Film Critics
To the Editor:
As co-editor of Film 67/68 I feel duty-bound to defend not the book but the majority of its contributors from the attack launched in your pages by William S. Pechter [“Books in Review,” January].
The main line of his criticism seems to be that most of us are the prisoners of the magazines for which we write and are therefore not free to express our own opinions. I suppose in one sense that is true. No magazine—not even the little cult film quarterlies—hires reviewers who are in fundamental disagreement with the editors. But the implication that the critics who write for such journals as Commonweal, Newsweek, the New Yorker, Saturday Review, the New Republic, and—dare I say it?—Life are so lacking in personality and the spirit of individuality that the differences among them can be dismissed as “differences less of men than of magazines” is, to put it plainly, stupid and insensate. It is as though I said that Mr.

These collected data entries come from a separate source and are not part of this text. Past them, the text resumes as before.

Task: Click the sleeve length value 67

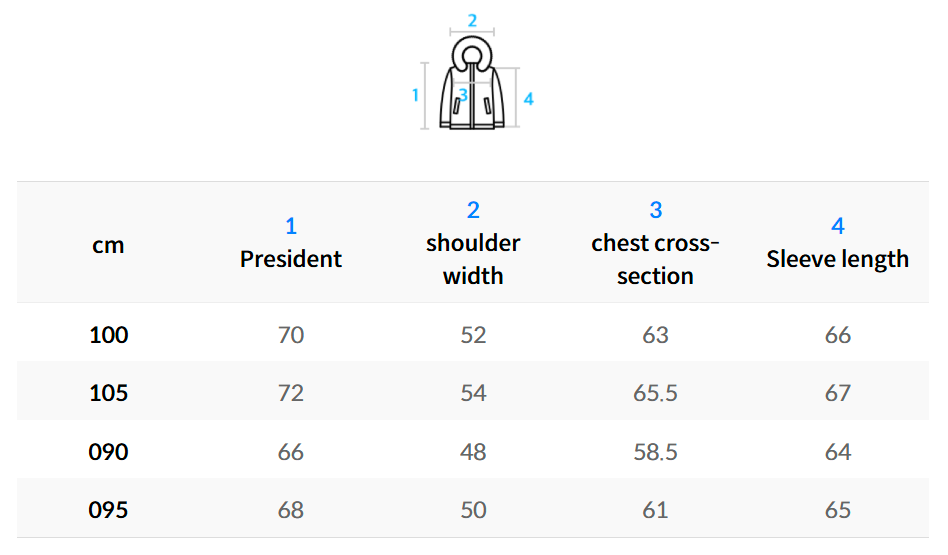Action: [838, 392]
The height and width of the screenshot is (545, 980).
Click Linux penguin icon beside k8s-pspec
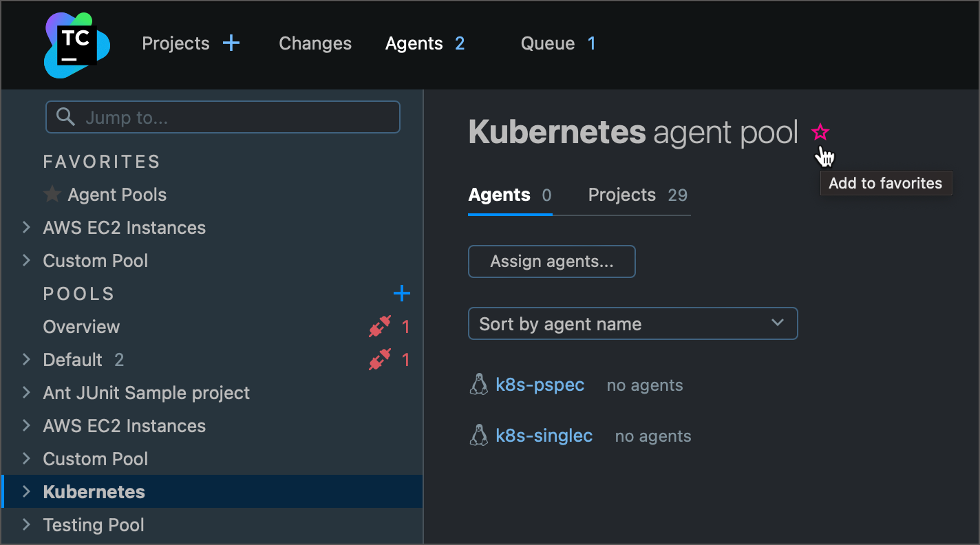478,385
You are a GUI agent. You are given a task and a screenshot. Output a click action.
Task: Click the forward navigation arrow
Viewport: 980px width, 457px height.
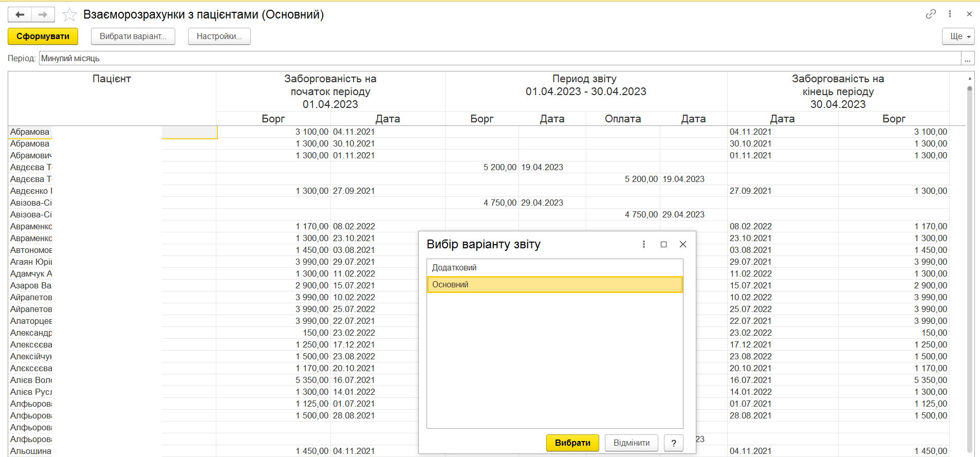[43, 14]
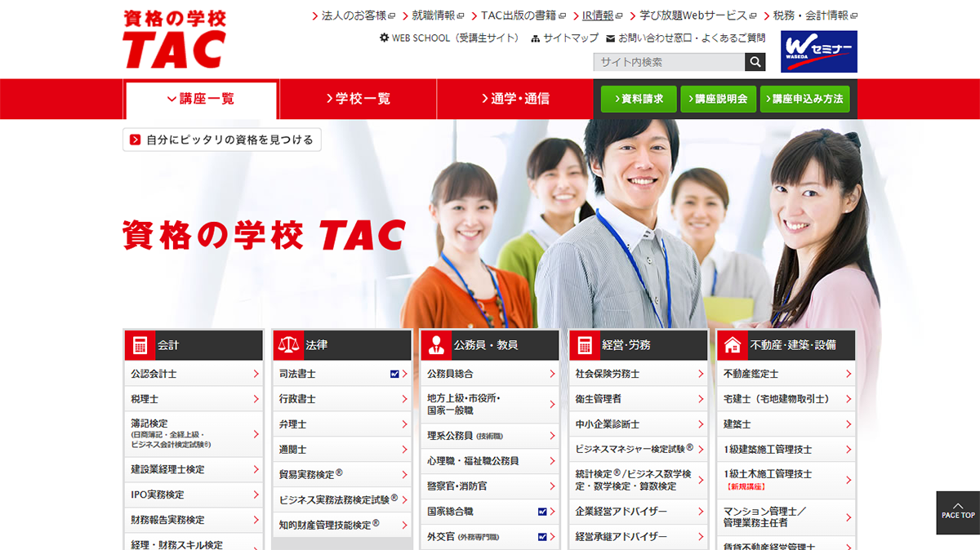The width and height of the screenshot is (980, 550).
Task: Switch to the 学校一覧 tab
Action: tap(357, 98)
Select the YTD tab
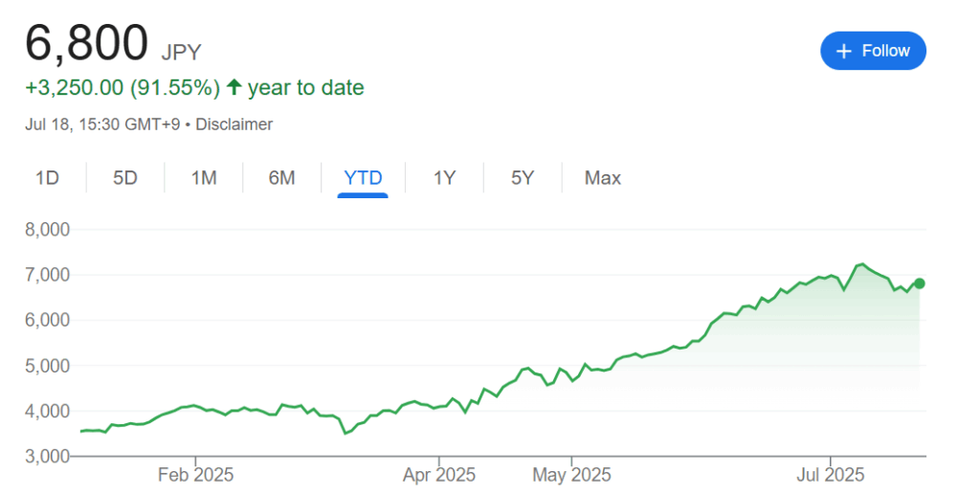The width and height of the screenshot is (980, 496). (363, 178)
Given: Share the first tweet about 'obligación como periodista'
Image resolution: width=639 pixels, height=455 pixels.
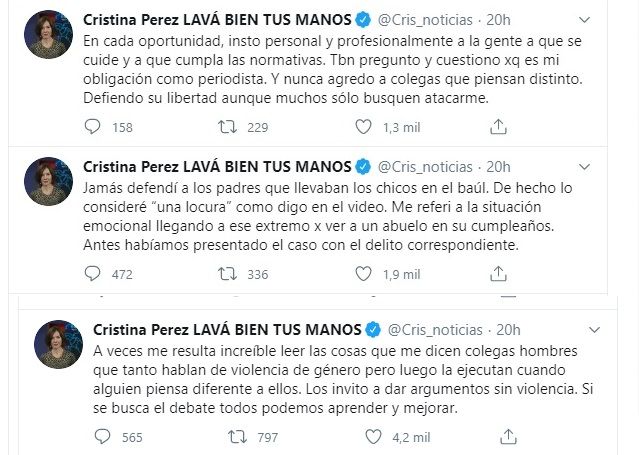Looking at the screenshot, I should (496, 126).
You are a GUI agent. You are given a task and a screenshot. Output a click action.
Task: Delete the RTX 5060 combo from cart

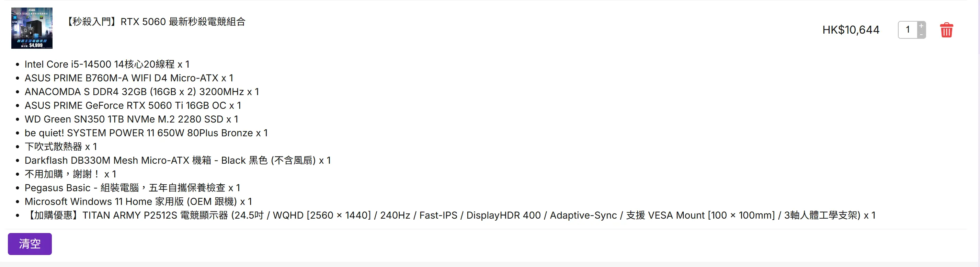(947, 30)
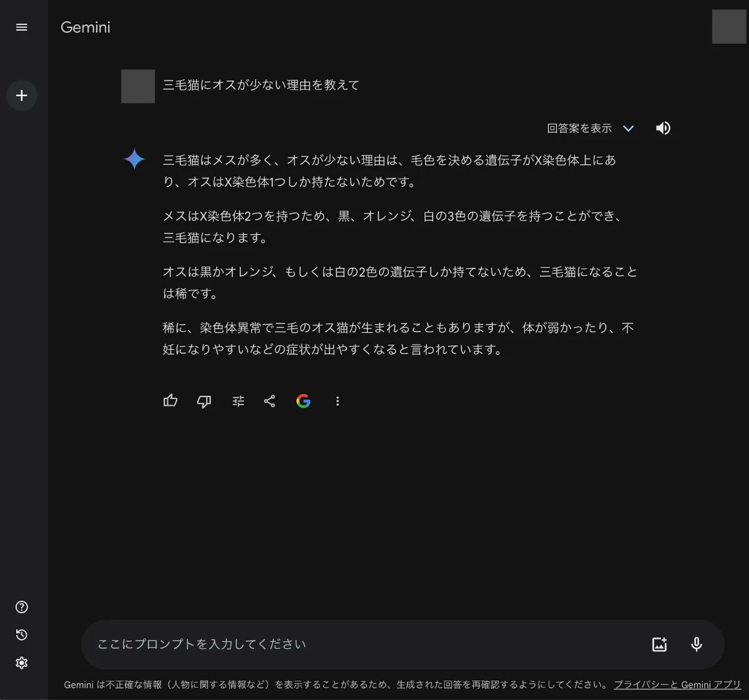
Task: Open the hamburger navigation menu
Action: coord(22,27)

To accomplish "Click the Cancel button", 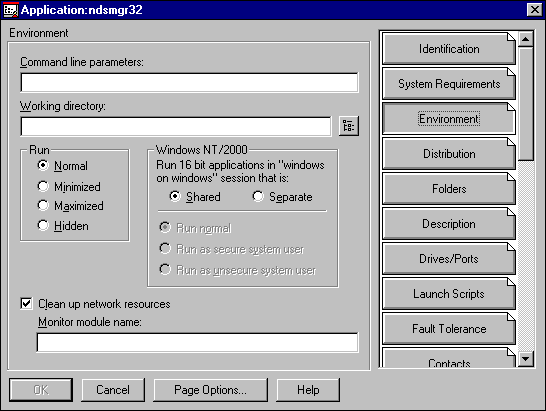I will (113, 390).

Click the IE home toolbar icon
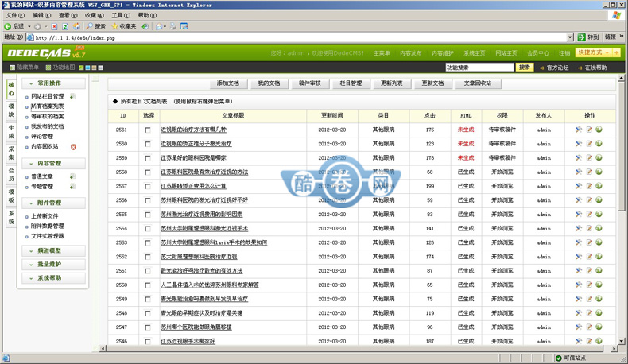click(x=76, y=26)
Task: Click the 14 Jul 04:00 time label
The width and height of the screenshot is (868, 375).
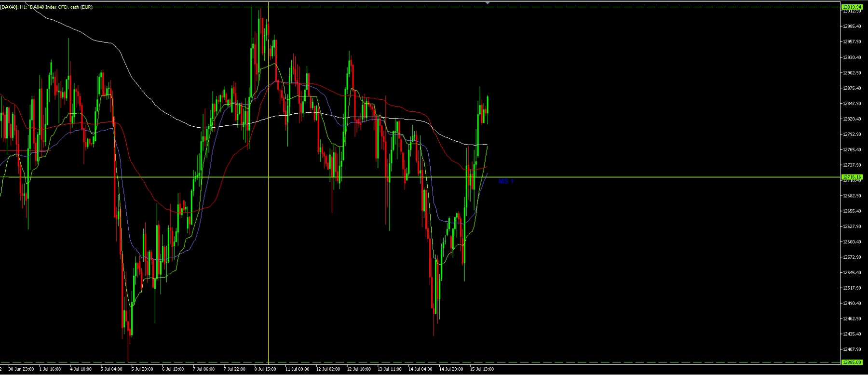Action: point(420,369)
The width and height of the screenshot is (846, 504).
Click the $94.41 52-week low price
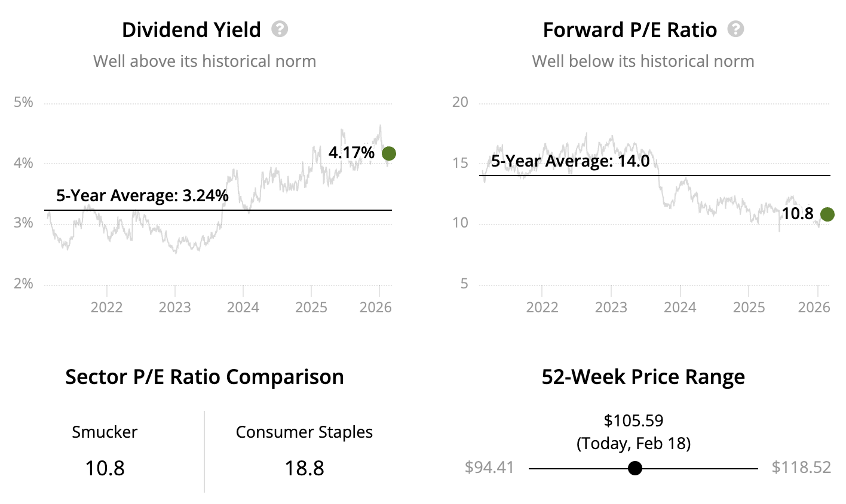(x=489, y=468)
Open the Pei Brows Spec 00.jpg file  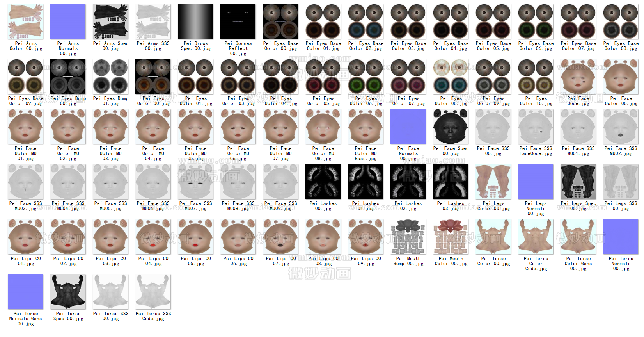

Pechter’s review was about what you’d expect of “the Hodder Fellow in film criticism at Princeton.” Much as I admire the impeccability, the sheer damned purity of people who are fellows in criticism rather than practicing critics, that would be unfair, wouldn’t it? My point is merely that our faults are our own, not our magazines’!
Now, obviously, I know nothing about the details of my colleagues’ relationships with the magazines that employ them, but I do know them all to be people of integrity and of considerable, not to say exasperating, independence. Sure, all of us have defects as critics, but these stem from personal, not institutional, flaws.
Here, if I may, I should like to speak personally. I have been writing for Life for four years now. In that time no one has attempted to tell me what to review or what not to review. Nor has anyone attempted more than normal editing, of exactly the sort one hopes to receive from any intelligently-managed magazine—of the sort, indeed, that one gets from COMMENTARY, for example. Very often, this has improved my copy and when it has not, in my opinion, I have always been encouraged to defend my prose (my opinions are never challenged) in the kind of open, friendly dialogue with the editors that is all too rare in editorial rooms these days.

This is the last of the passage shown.